# Try it
Transcribe each record exactly; skip any picture.

┌─ Supplied material

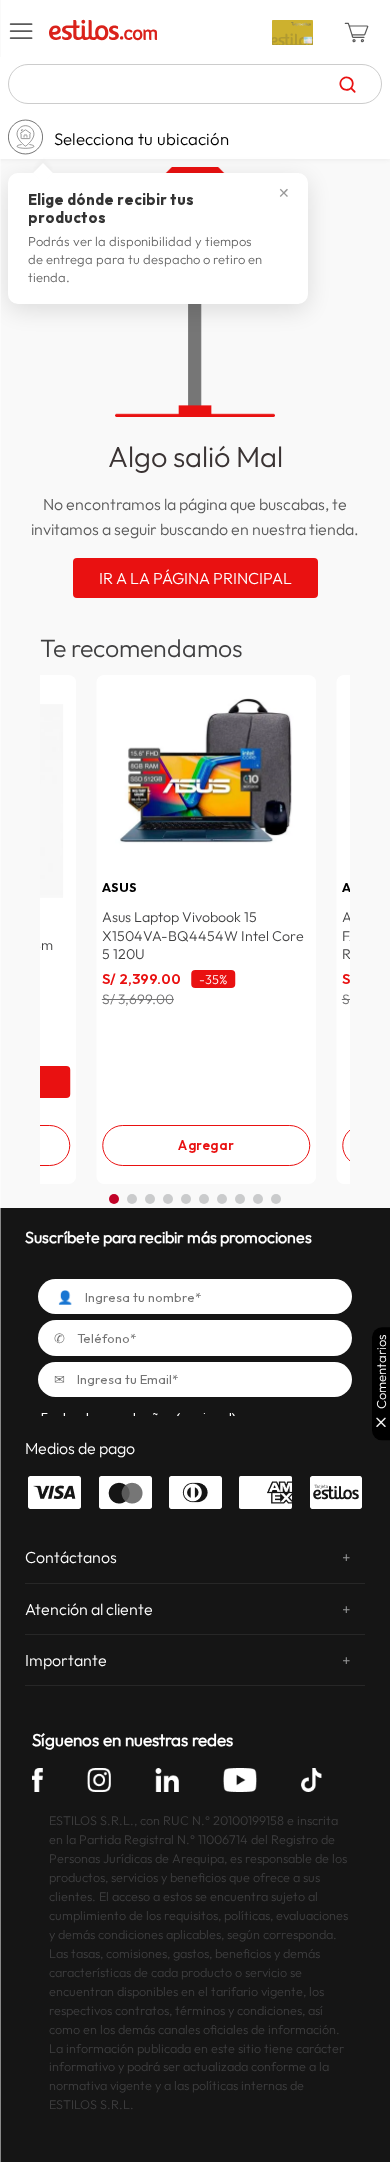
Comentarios (381, 1371)
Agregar (206, 1145)
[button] (22, 32)
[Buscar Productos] (347, 84)
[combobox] (195, 84)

└─

# Result
Comentarios (381, 1371)
Agregar (206, 1145)
[button] (22, 32)
[Buscar Productos] (347, 84)
[combobox] (195, 84)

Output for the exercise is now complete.